Where were you when podcasts went mainstream?
Technically feasible in the early oughts, podcasts have only recently become commercially viable in Finland. Where does it go on the platform timeline?
If you are in the influencer industry, you have developed a routine of keeping yourself up-to-date on platforms’ algorithm changes and other developments. Often the new developments affect your visibility and opportunities immediately.
To support my PhD research on how platforms change the Finnish media landscape, I’ve compiled a timeline covering some of the key moments from the Finnish perspective. Placing podcasting on the timeline puzzles me.
If you’re a seasoned media industry practitioner like me, you know that podcasting as a socio-technical innovation involved adding MP3 files to RSS feeds, allowing for receiving the files as they were published. Apple iTunes’ and iPods’ podcast support increased awareness and accessibility of the new digital habit.
I was primus motor in launching Yle’s early podcast experiments in 2005. A decade later audio on demand became a strategic development area for commercial media companies. Sanoma launched Supla, Bauer media, Podplay, and PodMe, now owned by Schibsted, and the danish Podimo entered the Finnish AOD market in 2021 and 2022 respectively.
Where do podcasts belong on a timeline depicting platform affordances? I argue that even though Apple, the operating system and a device manufacturer, embraced podcasts as early as in the oughts, it was the proliferation of youtubers as podcasters in terms of content and YouTube endorsing Podcasts as a publishing category in 2023 that puts podcasts where it is here on the platform changes timeline. You are welcome to disagree, let’s discuss this in the comments.
Podcast listening, having finally become mainstream, has added to the daily media consumption along with other new media habits such as audiobooks and mobile games. The time spent consuming media has increased in Finland over two and a half hours over the last nine years, forty minutes of which are spent with new media such as mobile, mobile gaming, podcasts and audiobooks as reported in a recent IAB webinar.
Zooming in to some other details in the platform changes timeline, it was YouTube’s change of algorithm to prioritize watch time rather than views count, accommodating more advertising, that encouraged creating more long form video content.
When it comes to influencer industry businesses, 2014 marks the birth of the first Finnish MCN, Töttöröö (now Troot). Soon Facebook also pivoted to video.
Meanwhile, Snapchat (now Snap) introduced ephemeral pictures, and the Stories feature in 2016, getting an enthusiastic user response partly due to the launch of the iPhone 5 with a nice front camera, as recalled by Evan Spiegel in a recent “How I Built This with Guy Raz” podcast.
The year 2018 saw many new influencer marketing agencies, founded in Finland, some specialized in short form video made popular by TikTok’s meteoric rise.
The covid period from 2020 on saw much excitement around a new kind of social audio app, Clubhouse. It didn’t last. Of couse Facebook rebranded as Meta in 2021 and its platform Instagram introduced Reels in 2022, compelling influencers to start producing short videos or face decreasing visibility, not an option if doing commercial collaborations for a living.
While I was conducting my research interviews for my PhD project in 2023 it was not yet obvious how AI developments would affect influencer industry. Now, in 2025, it has been reported that Open AI, the company behing the popular Large Language Model Chat App ChatGPT, is planning to launch a social media platform.
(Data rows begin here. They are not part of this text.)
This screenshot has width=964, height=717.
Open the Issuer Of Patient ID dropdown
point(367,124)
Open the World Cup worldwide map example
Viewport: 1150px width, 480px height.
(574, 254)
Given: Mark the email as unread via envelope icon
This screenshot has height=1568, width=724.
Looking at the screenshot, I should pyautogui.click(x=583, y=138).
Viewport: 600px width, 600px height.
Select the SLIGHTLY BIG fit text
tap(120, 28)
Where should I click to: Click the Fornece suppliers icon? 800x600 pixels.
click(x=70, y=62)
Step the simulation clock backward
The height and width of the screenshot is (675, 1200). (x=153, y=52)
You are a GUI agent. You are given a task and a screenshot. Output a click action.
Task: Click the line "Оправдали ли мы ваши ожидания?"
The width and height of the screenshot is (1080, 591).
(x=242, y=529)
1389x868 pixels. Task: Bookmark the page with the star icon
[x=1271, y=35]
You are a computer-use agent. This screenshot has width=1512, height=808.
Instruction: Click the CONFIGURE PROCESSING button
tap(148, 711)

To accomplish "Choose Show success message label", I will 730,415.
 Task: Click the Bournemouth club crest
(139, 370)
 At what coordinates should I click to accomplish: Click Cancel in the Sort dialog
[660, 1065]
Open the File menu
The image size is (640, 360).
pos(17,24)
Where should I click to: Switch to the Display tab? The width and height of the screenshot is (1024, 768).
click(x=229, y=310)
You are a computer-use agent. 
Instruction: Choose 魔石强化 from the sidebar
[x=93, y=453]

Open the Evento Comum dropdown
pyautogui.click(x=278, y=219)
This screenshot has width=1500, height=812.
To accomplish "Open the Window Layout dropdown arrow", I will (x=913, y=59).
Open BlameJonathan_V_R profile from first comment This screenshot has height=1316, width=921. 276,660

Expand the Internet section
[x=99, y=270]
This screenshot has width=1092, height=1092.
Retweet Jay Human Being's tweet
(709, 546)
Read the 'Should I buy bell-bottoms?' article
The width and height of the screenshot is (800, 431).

Meanwhile YouTube, celebrating its 20th anniversary, apparently has become world’s biggest podcast platform and the most popular service used for podcast listening in the U.S. as reported by Edison Research. That’s an example of platformization, the penetration of infrastructures, economic processes and governmental frameworks of digital platforms in different economic sectors and spheres of life, as well as the reorganisation of cultural practices and imaginations around these platforms (Poell et al 2019).
This timeline concentrates on the Finnish experience. Which examples of platform changes, money flows and business opportunities involved with platforms do you find most interesting in where you live? Do share in the comments!